Reba McEntire was clearly the dominant female presence in the country music format from the mid-1980s until the late 1990s. She was born Reba Nell McEntire on March 28, 1955, in Chockie, Oklahoma, and grew up on a large cattle ranch. Her father was also a champion calf roper, which led to many far-flung rodeo tours for their family. Red Steagall, a recording artist for Capitol Records at the time, heard her singing the national anthem at the National Rodeo finals in 1974: his remarkable first impression helped allow her to sign with Mercury Records in 1975. The next year, she married rodeo rider Charlie Battles; their union lasted until their divorce in 1987.
In 1976, McEntire made her debut on Billboard's country singles chart with 'I Don't Want to Be a One-Night Stand.' She, however, did not score a Top 10 record until 1980 when 'You Lift Me Up to Heaven' climbed to number 8. During her next few years with Mercury she gained momentum through singles that usually landed in the Top 10 and Top 5 regions (she switched to MCA in 1984). Two of her Mercury singles climbed to #1: 'Can't Even Get the Blues' in 1983 and 'You're the First Time I've Thought About Leaving' in 1984. After three singles with MCA she finally again hit #1 with the 1984 release of 'How Blue.'
Reba was one of the first country stars to harness the potential of music videos. In her first video, 'Whoever's in New England,' she plays a suburban housewife who suspects her executive husband of enjoying carnal pleasures elsewhere. Her videos featured many celebrities, including actor Bruce Boxleitner, rock singer Huey Lewis, and actor/director Rob Reiner. From 1984 through 1987, Reba consecutively won the Country Music Association's female vocalist of the year award. She was voted CMA's entertainer of the year in '86, and she also won Grammys in 1986 and 1993. Between 1985 and 1997, she had 17 number 1's and 15 Top 5's, while selling more than 40 million copies.

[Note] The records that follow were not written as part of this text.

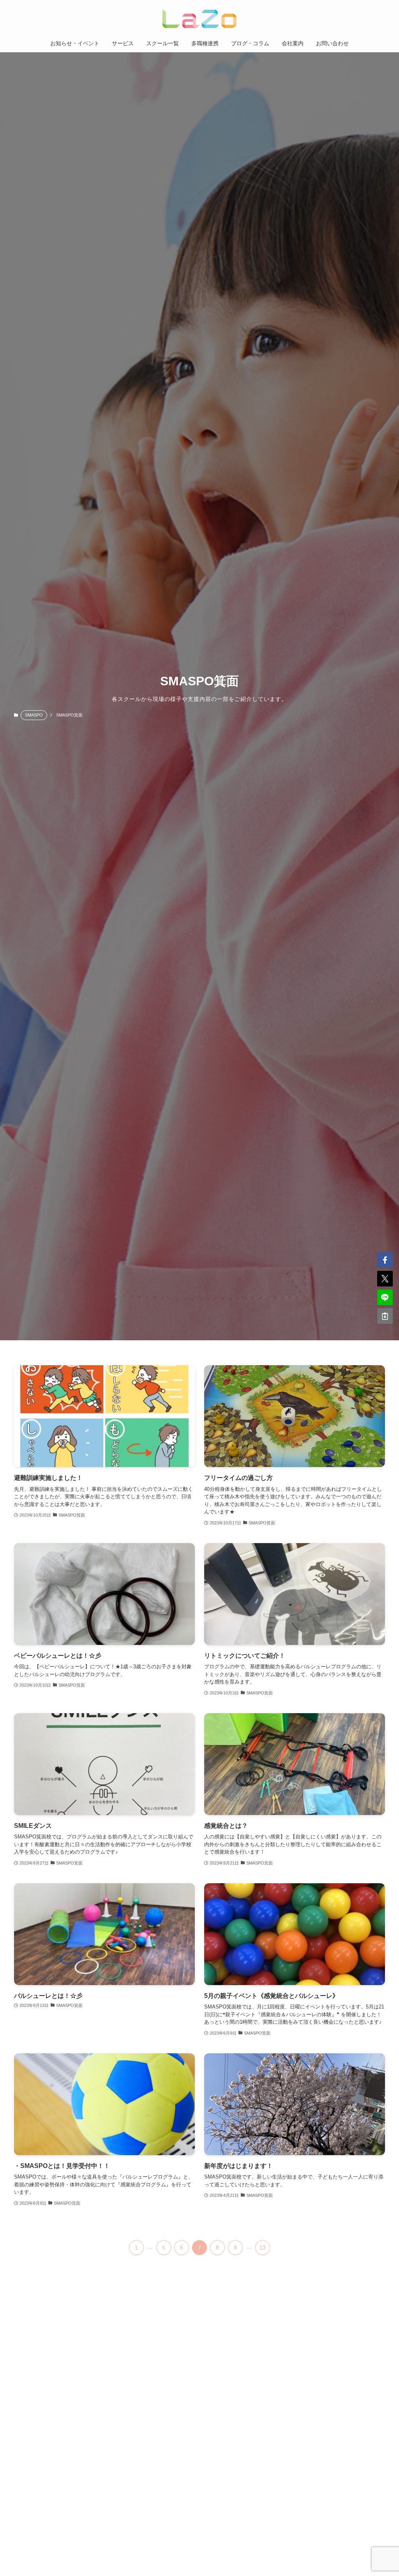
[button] (385, 1260)
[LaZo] (199, 18)
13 (263, 2247)
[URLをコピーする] (385, 1316)
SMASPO (34, 715)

In 1990, she played a major supporting role in the movie Tremors, and she later appeared in feature films and TV movies including North, The Little Rascals, The Gambler Returns, The Man From Left Field, Buffalo Girls, Is There Life Out There, Forever Love, and One Night at McCool's; she also starred in the network specials Reba Live and Celebrating 20 Years.
During the '90s, she mounted one of the most elaborate concert shows in any kind of music: it involved multi-tiered stage sets, a flying platform, and a company of dancers. In 1991, she recorded her next album, one of the best collections of her career, For My Broken Heart: it went on to sell more than 4 million copies, making it her best-selling studio album. Sadly, this fantastic album was inspired by the airplane crash that resulted with the deaths of seven band-members and her road manager.
McEntire's autobiography, Reba: My Story, was published in 1994: it became the basis of her intimate 2000 stage show tour, A Singer's Diary. In 2001, she took over lead of the Broadway production, Annie Get Your Gun. Later that year, she began her Warner Bros. TV sitcom series, Reba. She issued the third volume of her MCA hits in 2002, followed by the studio albums Room to Breathe in 2003, Reba #1's in 2005 and both 20th Century Masters: The Millennium Collection and Reba: Duets in 2007. She has been touring on a limited basis since 2004.